The DevOps movement is almost a decade old, but it continues to evolve at a dizzying pace. Here’s a look at five trends that are poised to reshape DevOps practices, technologies and culture as we enter a new year.

DevOps in 2017: Serverless Computing

DevOps in 2017 Predictions: Serverless

AWS Lambda, which was introduced in 2014, is old news by now. But other serverless computing technologies are taking off, too. Azure Functions became generally available late last year. IBM began aggressively promoting OpenWhisk around the same time.

Expect the momentum of the serverless computing trend to continue in 2017. As Corne Kloppers notes, serverless architectures are a key component of infrastructure modernization. Like microservices and next-generation cluster management tools, serverless computing functions help DevOps teams build modern infrastructures that are more agile and make more efficient use of resources.

Containers and Virtual Machines Working Together

Since Docker’s explosion onto the DevOps scene in 2013, discussion of containers and virtual machines has mostly focused on whether you should replace the latter with the former. (In other words, people have been thinking of containers and virtual machines as an either-or proposition.)

Going into 2017, that is starting to change. DevOps teams are now realizing that containers and virtual machines can complement each other. That’s especially true in cases where virtual machines can serve as the foundation for agile, containerized infrastructure.

VMware is working to make the implementation of such infrastructure easier through vSphere Integrated Containers (essentially a Containers-as-a-Service, or CaaS platform, built using VMware virtual machines). The VIC Engine has been around since 2015, but VMware recently expanded it significantly by adding components like a registry (Harbor) and a management tool (Admiral).

Meanwhile, Canonical has been quietly promoting LXD, a hypervisor that was released in stable form last spring, as an ideal solution for hosting Docker. Because LXD is built using Linux containers, LXD is not a traditional virtual machine platform. But when it comes to hosting Docker, it achieves the same effect as virtual machines from VMware or other traditional virtualization platforms.

The maturation of hypervisors as solutions for hosting Docker will make it easier in 2017 for DevOps teams to make containers and hypervisors work together, rather than thinking of them as competing technologies.

Optimizing DevOps Communication

DevOps in 2017 Predictions: DevOps Communication

In multiple ways, communication for DevOps teams is on its way to reaching a new level of efficiency in 2017.

One of those ways is more ChatOps. ChatOps integrations have already been improving communication for DevOps teams for some time. But ChatOps has now transformed from a nice-to-have feature to one that is being embraced by enterprises, as George Hume wrote on DevOps.com in November.

Meanwhile, developers are finding new ways to insert communication optimizations into DevOps tools.
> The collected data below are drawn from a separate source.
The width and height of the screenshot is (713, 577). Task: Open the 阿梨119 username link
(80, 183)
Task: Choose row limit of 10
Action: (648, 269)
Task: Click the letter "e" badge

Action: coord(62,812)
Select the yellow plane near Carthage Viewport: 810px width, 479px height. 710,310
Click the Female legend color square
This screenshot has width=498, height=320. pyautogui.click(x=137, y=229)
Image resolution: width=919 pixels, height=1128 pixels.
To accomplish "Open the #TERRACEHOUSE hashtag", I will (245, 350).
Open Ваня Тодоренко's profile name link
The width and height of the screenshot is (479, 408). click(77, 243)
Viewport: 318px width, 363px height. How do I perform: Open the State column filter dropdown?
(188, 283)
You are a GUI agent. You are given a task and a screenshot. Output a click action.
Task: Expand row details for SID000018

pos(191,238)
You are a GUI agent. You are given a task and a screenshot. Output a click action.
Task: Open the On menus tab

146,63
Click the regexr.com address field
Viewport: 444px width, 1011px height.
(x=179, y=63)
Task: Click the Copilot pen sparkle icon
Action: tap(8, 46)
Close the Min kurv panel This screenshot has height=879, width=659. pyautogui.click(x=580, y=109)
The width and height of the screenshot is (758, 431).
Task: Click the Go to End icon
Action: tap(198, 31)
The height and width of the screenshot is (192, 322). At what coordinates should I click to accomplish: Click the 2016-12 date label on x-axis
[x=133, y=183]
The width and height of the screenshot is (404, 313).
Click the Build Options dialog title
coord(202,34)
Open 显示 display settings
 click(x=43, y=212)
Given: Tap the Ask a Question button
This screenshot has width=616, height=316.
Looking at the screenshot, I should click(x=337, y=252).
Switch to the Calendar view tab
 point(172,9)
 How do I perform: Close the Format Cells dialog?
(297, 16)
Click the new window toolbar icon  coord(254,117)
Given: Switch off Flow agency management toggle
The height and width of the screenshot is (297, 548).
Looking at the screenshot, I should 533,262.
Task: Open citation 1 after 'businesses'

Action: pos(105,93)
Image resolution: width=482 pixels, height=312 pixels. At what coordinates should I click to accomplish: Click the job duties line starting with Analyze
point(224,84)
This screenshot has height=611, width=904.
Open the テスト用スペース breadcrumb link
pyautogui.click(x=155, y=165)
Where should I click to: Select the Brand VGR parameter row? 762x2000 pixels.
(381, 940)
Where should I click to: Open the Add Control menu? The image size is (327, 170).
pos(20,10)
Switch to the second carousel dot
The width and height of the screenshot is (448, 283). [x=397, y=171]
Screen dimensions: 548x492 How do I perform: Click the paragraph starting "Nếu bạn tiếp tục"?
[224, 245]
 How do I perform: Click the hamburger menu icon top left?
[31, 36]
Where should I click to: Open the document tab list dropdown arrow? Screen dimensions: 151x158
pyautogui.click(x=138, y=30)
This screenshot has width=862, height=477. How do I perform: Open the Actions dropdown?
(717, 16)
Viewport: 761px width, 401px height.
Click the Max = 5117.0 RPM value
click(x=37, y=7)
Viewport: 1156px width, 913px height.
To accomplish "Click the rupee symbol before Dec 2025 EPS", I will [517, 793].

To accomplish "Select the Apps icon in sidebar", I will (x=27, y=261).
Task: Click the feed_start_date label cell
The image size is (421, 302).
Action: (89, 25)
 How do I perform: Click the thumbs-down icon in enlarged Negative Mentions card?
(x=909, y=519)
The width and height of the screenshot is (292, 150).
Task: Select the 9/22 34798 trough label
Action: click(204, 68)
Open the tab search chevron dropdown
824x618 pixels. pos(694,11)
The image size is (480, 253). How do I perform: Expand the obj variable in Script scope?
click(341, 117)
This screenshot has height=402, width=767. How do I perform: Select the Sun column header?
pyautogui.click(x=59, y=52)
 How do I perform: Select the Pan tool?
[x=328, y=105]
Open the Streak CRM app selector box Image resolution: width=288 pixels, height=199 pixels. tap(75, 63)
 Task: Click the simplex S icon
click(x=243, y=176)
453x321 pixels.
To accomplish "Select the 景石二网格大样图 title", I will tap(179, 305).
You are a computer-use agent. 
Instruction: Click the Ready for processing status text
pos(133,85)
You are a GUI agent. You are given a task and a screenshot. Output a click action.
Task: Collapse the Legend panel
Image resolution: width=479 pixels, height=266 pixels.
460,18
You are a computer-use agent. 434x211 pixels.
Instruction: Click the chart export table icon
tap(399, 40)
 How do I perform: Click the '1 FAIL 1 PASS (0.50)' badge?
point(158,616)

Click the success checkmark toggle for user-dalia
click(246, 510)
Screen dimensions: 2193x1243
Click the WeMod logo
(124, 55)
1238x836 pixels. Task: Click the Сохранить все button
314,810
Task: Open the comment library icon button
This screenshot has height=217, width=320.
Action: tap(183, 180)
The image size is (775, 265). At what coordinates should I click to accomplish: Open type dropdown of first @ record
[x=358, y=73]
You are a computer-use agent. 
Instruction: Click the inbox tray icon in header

Consider, for example, the latest version of PagerDuty’s monitoring and incident management platform, which offers communication features like “suppression.” Suppression lets incident management teams monitor to collect information about an outage without being alerted about it immediately. This is just one example of the trend toward providing a more nuanced and flexible—or more agile—approach to communication.

Expect these trends to continue in 2017 as the DevOps world seeks even leaner and meaner ways of sharing information.

More Security Automation

Securing data and systems has traditionally involved a fair amount of manual effort. Sure, it’s possible to provide an automated security layer by running things like antivirus software. But when investigating breaches or drilling down deeply into data to find security vulnerabilities, security analysts have had to perform tedious analysis by hand.

As TechTarget notes, however, that is changing. DevOps teams are now building automated security technologies into their continuous deployment pipelines. They are doing this in order to streamline security operations and break down the silo that has typically separated security teams from the rest of the organization.

The advent of DevOps-friendly next-generation security tools is making integrations like these easier. If you look only at the container ecosystem, for example, lots of new security solutions—from the Clair image scanner to Aquasec’s holistic container security platform—have now emerged that can make continuous deployment more secure.

Embrace of Open Standardization

2016 was a somewhat rocky year within the DevOps community when it came to defining open standards and assuring interoperability. Tensions came to a head toward the end of the summer, when talk emerged of forking Docker largely in response to worries that Docker was evolving too fast to respect community-defined container standards. A fork never materialized, but some people saw Red Hat’s OCID project, essentially, as a Docker fork.

However, things are looking better for fans of open standards and interoperability in 2017. Docker’s recent decision to open source containerd sends a message that the project is committed to open code and open standards after all. The bickering last summer seems more like the growing pains that tend to accompany any major open source project. (Anyone remember the glibc fork back in the 1990s, which was caused by disagreement over how the Linux and GNU developer communities should cooperate?) The more recent arguments are more likely a product of change rather than a harbinger of fragmentation within the DevOps world.